# ...Dare to Believe...



## Lord_Elixer (Aug 10, 2010)

Fly like a mouse,
Run like a cushion,
Be the small bookcase,
Dare, to believe.

I just found these clips of a show I used to watch at 4am whilst highly intoxicated and f**k were they trippy as hell! Does anyone else remember this show!?







 Agua-mooooose!!


----------



## KoenDercksen (Aug 10, 2010)

Lolled! 

Looks fun to watch whilst high lol


----------



## vampiregenocide (Aug 10, 2010)

Wtf


----------



## Mattayus (Aug 11, 2010)

Oh man I remember this! I thought it was shit!  The Agua-Moose thing was the only thing me and my mates found funny!


----------



## Lord_Elixer (Aug 11, 2010)

I have lived in this house all of my life. Everything here has a memory for me. Every object has one story to tell - this you see.

▶ [Given material]
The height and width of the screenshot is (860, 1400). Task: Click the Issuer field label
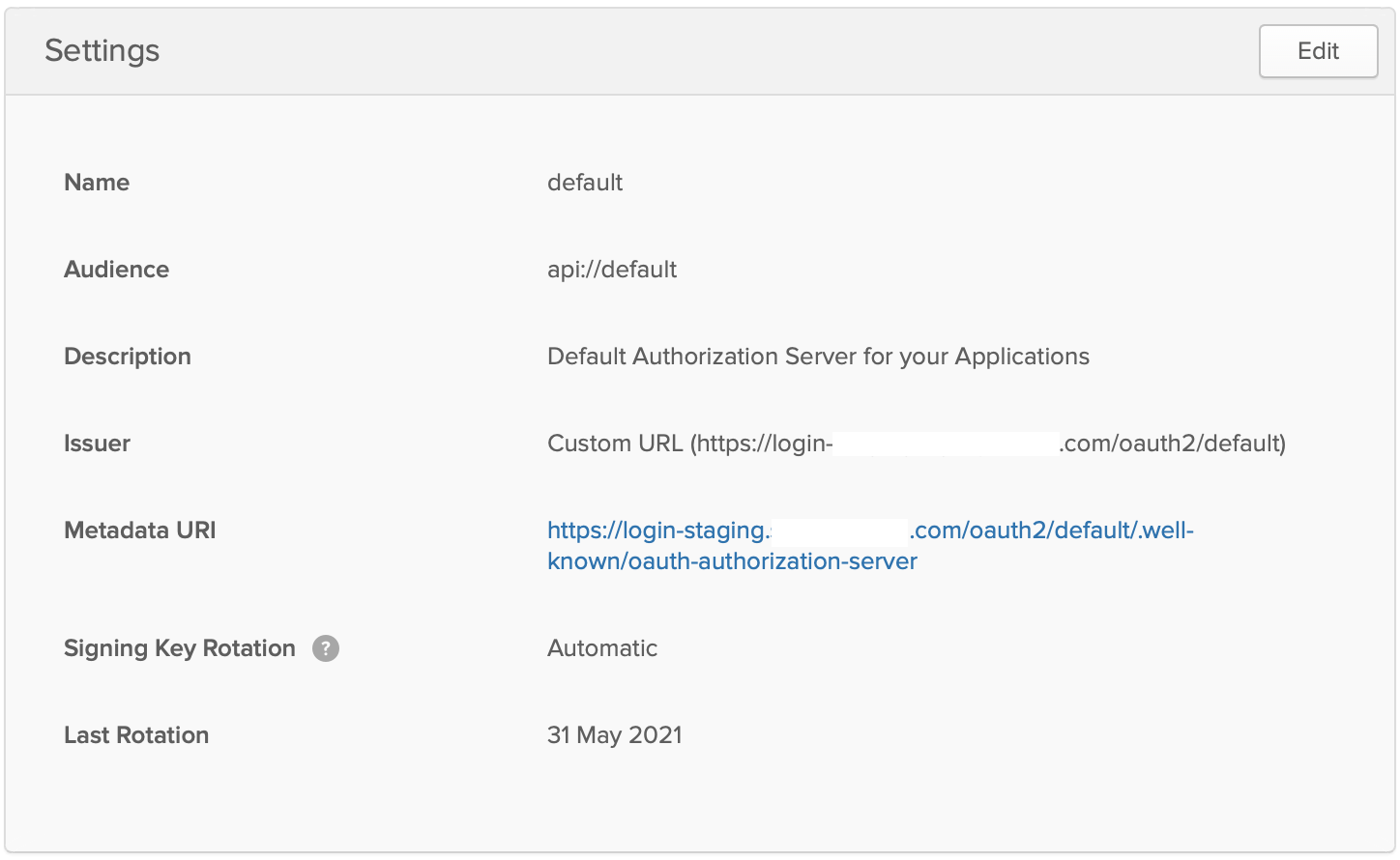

▶ [Directions]
**1.** Answer these questions about the Dare to Believe forum thread.
(a) At what hour did Lord_Elixer say he used to watch the show?
(b) According to Mattayus, what was the only thing he and his mates found funny?
(c) In the last post, how many stories does every object have to tell?
**2.** Edit a section of the Dare to Believe thread, starting at the words "Oh man I remember" and ending after "Lord_Elixer (Aug 11, 2010)". In that section, replace "mates" with "friends".
**3.** Pick up the Dare to Believe forum thread about the Agua-Moose show from the point where it stops.

▶ [Answers given]
**1.**
(a) 4am
(b) The Agua-Moose thing
(c) One

**2.**
Oh man I remember this! I thought it was shit!  The Agua-Moose thing was the only thing me and my friends found funny!


----------



## Lord_Elixer (Aug 11, 2010)

**3.**
This reminds me of the agua-moose.
Yes. I remember the Agua-moose. 
Aguaaaa-moooose
Moooose..... Aguaa...
When we heard that, we would stop whatever we were doing and run, carrying pots and pans to fill with fresh water from the Agua-moose.

Hahaha agua-moose was awesome. I really want this show to be re-aired!


----------



## Peekaboo_eeeeek (Aug 20, 2010)

*....what...the....hell...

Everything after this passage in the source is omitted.